Every entry must be reproduced word for word.

----

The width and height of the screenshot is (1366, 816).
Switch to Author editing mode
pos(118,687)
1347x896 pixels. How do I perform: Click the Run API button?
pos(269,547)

----

■ **Response**:
The width and height of the screenshot is (1366, 816).
Switch to Author editing mode
pos(118,687)
1347x896 pixels. How do I perform: Click the Run API button?
pos(269,547)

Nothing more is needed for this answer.